To elaborate on @Gąska's advice, something like:
SELECT  'table_1', tablename, user_id FROM table_1 WHERE created BETWEEN 'start_date' AND 'stop_date'
union SELECT  'table_2', user_id FROM table_2 WHERE created BETWEEN 'start_date' AND 'stop_date'
union SELECT  'table_3',  user_id FROM table_3 WHERE created BETWEEN 'start_date' AND 'stop_date'
-- ...etc...
Note that 'UNION' has an implied 'DISTINCT(if you really want everything, useUNION ALL`).

So that lets me get all the individual ones. If I drop the tablename out front on the select, I get the aggregate.

Is there a way to get both of that in a single script? Would I have to duplicate the queries (query once for each of them, then query again for the aggregate deduplicated one)?

So what I really need is output like:

N people made modifications to table table_1
M people made modifications to table table_2
...
All in all, X unique people made modifications.

boomzilla

@Benjamin-Hall you can either process the list yourself (in whatever language you're using) to get the distinct list of users or run it separately without the names.

Benjamin Hall

@boomzilla said in Aggregating data from unrelated tables in SQL:

@Benjamin-Hall you can either process the list yourself (in whatever language you're using) to get the distinct list of users or run it separately without the names.

That's just it. I can't assume I have another language here, because all I can assume about the end user is that she has mysql installed. Somewhere. Can't assume anything about the path or version (beyond >some_minimum). Can't assume it's in the PATH.

She can run mysql against an input script. Beyond that, nothing else.

And it seems to me that I can either get a list of ids (deduplicated) OR a list of counts, but if I want counts I can't deduplicate. At least not directly in SQL.

boomzilla

@Benjamin-Hall uh...going back and rereading your requirements...I'm not entire sure what you're looking for. What do you want the end result to look like? The question you asked was about having two different lists, but I think we're in the middle assuming some implementation as opposed to looking at what you actually need.
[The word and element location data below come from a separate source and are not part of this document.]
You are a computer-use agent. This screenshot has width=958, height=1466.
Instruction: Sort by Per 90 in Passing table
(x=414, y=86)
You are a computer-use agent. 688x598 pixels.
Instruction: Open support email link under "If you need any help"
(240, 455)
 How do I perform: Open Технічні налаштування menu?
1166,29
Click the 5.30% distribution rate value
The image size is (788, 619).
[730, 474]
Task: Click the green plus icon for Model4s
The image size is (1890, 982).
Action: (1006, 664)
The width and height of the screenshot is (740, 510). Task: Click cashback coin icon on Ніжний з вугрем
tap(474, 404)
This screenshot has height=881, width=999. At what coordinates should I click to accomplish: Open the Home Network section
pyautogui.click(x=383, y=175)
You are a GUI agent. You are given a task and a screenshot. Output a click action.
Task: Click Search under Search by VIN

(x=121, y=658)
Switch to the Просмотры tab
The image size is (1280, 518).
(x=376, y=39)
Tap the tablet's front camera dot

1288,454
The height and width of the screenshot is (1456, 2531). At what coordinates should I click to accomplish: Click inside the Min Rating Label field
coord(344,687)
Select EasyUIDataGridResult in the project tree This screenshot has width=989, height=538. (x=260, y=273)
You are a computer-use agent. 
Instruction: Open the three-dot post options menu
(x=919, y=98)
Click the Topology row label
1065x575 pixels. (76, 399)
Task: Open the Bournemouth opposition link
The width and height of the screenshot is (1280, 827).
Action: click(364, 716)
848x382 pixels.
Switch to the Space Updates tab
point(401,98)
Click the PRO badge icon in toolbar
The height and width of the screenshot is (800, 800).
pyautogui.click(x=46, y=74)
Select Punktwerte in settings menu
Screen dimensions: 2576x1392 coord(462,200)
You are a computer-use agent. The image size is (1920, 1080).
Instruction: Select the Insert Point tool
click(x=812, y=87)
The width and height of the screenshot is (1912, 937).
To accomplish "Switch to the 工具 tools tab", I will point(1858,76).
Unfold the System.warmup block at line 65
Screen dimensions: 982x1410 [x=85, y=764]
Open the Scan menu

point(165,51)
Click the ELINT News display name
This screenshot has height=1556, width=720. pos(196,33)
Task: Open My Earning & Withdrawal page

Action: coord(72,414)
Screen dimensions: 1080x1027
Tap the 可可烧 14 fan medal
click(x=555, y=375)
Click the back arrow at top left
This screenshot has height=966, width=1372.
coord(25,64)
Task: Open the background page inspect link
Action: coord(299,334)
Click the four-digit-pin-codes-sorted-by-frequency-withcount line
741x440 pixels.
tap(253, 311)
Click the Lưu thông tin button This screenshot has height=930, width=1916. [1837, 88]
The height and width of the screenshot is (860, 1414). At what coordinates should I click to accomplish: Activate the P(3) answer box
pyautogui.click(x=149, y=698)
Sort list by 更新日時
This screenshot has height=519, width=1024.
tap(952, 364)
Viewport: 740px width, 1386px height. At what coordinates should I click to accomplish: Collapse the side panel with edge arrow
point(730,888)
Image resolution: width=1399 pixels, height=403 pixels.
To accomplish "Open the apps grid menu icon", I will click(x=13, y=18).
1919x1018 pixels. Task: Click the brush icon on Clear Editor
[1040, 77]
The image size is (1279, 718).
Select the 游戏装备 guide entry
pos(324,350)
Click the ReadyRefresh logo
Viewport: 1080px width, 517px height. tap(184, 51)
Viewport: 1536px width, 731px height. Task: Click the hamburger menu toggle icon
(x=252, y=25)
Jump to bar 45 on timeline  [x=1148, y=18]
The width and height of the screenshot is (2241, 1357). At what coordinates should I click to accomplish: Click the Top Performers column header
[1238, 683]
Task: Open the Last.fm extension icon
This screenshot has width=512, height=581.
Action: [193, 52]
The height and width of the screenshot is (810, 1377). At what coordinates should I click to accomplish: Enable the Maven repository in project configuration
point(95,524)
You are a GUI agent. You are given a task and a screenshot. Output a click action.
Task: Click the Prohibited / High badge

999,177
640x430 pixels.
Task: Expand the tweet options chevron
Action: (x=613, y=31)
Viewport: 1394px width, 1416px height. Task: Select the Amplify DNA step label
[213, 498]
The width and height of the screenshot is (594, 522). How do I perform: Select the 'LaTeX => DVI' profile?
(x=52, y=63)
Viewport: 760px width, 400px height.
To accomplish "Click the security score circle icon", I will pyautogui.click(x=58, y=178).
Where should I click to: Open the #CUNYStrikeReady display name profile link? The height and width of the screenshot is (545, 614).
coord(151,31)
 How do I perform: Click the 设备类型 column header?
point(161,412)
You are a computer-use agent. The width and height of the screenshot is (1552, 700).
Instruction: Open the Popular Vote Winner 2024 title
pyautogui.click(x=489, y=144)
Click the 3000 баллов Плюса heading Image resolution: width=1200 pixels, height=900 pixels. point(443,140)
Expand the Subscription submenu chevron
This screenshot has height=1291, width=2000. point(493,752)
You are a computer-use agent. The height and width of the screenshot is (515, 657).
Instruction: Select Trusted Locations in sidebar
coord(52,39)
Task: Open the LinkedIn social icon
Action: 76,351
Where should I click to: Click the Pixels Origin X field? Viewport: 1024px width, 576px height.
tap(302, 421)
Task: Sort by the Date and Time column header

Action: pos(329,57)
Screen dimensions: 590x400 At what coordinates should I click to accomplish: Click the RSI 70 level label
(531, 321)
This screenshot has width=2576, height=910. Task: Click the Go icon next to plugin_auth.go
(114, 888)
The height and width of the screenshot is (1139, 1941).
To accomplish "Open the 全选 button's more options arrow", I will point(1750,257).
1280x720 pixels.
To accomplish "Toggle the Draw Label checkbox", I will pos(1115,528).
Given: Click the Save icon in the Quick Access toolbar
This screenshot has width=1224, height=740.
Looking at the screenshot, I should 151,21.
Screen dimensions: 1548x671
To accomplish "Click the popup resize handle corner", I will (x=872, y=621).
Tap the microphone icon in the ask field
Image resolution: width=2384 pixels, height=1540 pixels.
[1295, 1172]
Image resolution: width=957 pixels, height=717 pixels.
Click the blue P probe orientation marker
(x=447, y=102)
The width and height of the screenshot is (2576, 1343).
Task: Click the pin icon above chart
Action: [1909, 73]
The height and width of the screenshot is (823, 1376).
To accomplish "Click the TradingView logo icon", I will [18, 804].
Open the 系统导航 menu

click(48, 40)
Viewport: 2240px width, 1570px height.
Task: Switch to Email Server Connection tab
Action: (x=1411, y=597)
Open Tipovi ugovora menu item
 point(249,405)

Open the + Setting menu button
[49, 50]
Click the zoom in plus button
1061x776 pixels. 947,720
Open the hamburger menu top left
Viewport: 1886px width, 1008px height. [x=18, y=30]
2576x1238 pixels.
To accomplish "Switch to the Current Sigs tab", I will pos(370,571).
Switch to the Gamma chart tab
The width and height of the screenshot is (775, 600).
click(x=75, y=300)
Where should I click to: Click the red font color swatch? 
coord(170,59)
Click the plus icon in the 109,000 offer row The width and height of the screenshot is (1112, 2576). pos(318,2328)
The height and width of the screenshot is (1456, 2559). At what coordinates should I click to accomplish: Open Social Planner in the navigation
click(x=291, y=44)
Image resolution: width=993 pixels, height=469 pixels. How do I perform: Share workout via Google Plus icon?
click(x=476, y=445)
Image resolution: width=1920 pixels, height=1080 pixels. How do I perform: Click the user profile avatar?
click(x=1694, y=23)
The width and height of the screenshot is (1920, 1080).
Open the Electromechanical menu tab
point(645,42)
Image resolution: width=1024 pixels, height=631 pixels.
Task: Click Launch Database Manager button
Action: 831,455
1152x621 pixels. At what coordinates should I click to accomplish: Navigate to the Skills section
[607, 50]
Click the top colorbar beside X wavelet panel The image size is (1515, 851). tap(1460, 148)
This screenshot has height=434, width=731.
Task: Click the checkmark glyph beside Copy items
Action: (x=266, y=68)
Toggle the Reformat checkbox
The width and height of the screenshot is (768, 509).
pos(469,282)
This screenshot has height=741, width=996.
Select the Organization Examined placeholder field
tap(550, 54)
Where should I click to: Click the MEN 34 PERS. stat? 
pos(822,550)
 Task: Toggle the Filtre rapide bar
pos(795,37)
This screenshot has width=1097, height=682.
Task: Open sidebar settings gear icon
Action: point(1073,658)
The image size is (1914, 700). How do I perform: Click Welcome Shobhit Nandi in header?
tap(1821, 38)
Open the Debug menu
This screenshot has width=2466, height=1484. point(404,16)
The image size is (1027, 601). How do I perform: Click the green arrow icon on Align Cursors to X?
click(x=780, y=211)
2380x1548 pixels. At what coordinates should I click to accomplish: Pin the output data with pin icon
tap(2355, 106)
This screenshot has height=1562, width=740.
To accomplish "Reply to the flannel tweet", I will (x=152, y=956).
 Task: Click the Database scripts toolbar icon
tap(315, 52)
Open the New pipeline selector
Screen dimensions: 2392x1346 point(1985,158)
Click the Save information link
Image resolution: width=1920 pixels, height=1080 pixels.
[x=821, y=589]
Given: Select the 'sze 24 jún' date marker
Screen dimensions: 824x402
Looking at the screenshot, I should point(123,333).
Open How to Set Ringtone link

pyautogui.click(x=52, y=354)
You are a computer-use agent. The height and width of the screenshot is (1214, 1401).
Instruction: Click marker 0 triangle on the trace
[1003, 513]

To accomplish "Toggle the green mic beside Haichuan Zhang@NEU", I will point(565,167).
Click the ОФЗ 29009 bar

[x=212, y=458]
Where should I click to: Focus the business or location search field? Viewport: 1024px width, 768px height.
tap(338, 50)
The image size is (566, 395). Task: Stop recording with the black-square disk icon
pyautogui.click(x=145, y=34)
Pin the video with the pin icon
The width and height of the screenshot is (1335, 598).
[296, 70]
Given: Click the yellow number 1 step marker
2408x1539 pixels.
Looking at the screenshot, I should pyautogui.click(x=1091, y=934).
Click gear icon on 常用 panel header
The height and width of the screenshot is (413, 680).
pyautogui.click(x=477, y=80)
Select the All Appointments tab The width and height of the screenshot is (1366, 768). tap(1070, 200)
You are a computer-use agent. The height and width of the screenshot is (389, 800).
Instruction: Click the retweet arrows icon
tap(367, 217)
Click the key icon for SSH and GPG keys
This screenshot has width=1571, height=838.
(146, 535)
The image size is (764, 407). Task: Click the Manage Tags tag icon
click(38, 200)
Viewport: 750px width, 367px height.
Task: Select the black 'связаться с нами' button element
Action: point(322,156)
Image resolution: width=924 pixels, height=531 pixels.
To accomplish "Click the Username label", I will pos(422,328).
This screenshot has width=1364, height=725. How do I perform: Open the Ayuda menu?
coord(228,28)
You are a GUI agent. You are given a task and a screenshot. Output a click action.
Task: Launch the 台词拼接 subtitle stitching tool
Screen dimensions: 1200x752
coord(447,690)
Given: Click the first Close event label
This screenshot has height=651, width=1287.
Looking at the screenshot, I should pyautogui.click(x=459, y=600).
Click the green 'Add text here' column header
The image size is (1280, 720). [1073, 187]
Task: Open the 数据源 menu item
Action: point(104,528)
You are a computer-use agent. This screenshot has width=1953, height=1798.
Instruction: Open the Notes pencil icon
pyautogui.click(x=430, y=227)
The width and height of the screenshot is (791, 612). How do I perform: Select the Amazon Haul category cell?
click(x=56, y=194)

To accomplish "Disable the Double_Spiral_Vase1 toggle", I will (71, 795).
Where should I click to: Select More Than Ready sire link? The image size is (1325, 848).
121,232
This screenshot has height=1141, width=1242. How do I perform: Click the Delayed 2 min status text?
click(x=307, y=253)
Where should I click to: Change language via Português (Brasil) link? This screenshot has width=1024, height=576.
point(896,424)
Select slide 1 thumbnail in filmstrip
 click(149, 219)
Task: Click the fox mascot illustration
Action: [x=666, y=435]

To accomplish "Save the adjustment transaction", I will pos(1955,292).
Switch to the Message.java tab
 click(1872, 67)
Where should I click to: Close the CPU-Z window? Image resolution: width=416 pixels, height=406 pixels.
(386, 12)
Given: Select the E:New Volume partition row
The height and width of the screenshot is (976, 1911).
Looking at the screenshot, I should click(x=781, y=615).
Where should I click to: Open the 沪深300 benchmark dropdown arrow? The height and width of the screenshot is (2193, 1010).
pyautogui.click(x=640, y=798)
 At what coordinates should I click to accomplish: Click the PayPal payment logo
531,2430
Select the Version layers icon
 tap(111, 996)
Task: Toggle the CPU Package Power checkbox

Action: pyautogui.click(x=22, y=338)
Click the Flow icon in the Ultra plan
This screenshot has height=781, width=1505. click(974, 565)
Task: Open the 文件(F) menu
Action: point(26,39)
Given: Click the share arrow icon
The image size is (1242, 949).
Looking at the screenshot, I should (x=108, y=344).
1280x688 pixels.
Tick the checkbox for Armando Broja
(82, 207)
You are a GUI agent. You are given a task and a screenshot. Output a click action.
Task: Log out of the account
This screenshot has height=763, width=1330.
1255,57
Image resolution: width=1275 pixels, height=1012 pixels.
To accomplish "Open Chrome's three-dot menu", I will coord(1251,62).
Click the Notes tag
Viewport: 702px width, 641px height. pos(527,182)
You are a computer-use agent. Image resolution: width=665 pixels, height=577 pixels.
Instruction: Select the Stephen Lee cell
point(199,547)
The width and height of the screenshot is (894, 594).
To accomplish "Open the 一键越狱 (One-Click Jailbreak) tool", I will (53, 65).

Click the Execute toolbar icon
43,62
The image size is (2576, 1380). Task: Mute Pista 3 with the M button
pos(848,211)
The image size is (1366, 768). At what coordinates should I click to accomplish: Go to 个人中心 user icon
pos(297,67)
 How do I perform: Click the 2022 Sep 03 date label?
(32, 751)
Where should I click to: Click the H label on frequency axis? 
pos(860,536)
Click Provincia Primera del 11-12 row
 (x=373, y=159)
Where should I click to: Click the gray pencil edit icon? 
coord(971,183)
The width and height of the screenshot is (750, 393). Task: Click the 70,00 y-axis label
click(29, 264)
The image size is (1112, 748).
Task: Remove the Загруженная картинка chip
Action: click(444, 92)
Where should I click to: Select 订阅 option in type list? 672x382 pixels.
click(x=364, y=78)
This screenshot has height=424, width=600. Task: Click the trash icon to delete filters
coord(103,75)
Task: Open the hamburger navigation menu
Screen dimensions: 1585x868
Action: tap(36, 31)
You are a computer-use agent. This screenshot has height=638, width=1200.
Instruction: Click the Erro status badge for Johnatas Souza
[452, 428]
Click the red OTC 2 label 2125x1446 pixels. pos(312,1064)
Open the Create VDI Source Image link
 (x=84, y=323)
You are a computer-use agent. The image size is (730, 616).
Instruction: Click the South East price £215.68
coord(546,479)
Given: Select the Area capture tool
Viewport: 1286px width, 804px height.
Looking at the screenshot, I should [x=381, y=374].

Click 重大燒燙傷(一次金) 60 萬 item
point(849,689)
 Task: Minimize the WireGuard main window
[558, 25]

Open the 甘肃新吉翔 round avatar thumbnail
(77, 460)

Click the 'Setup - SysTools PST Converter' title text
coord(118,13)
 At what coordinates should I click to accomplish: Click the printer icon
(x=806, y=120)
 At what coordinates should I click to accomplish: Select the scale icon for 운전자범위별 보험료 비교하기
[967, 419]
Having said that, I might be able to give you the Oracle answer, but I think that would end up using some Oracle specific SQL that wouldn't help you.

Benjamin Hall

@Benjamin-Hall said in Aggregating data from unrelated tables in SQL:

@boomzilla said in Aggregating data from unrelated tables in SQL:

@Benjamin-Hall you can either process the list yourself (in whatever language you're using) to get the distinct list of users or run it separately without the names.

That's just it. I can't assume I have another language here, because all I can assume about the end user is that she has mysql installed. Somewhere. Can't assume anything about the path or version (beyond >some_minimum). Can't assume it's in the PATH.

She can run mysql against an input script. Beyond that, nothing else.

And it seems to me that I can either get a list of ids (deduplicated) OR a list of counts, but if I want counts I can't deduplicate. At least not directly in SQL.

Nevermind, I can do subqueries. So I can do SELECT COUNT(*) FROM (union query).

Benjamin Hall

@boomzilla said in Aggregating data from unrelated tables in SQL:

@Benjamin-Hall uh...going back and rereading your requirements...I'm not entire sure what you're looking for. What do you want the end result to look like? The question you asked was about having two different lists, but I think we're in the middle assuming some implementation as opposed to looking at what you actually need.

Having said that, I might be able to give you the Oracle answer, but I think that would end up using some Oracle specific SQL that wouldn't help you.

It seems that doing the following works:

Define $subquery as

SELECT user_id FROM blah where blah
UNION
SELECT ...

Run SELECT COUNT(*) from ($subquery) AS fake_name --> This gives me an aggregate count, deduplicated.

Then run a variant of $subquery with the table names in there and selecting COUNT(DISTINCT user_id) to print the individuals.

Edit: I'm not so worried about peak performance since this is a 1x/week query on a relatively small data set, run manually.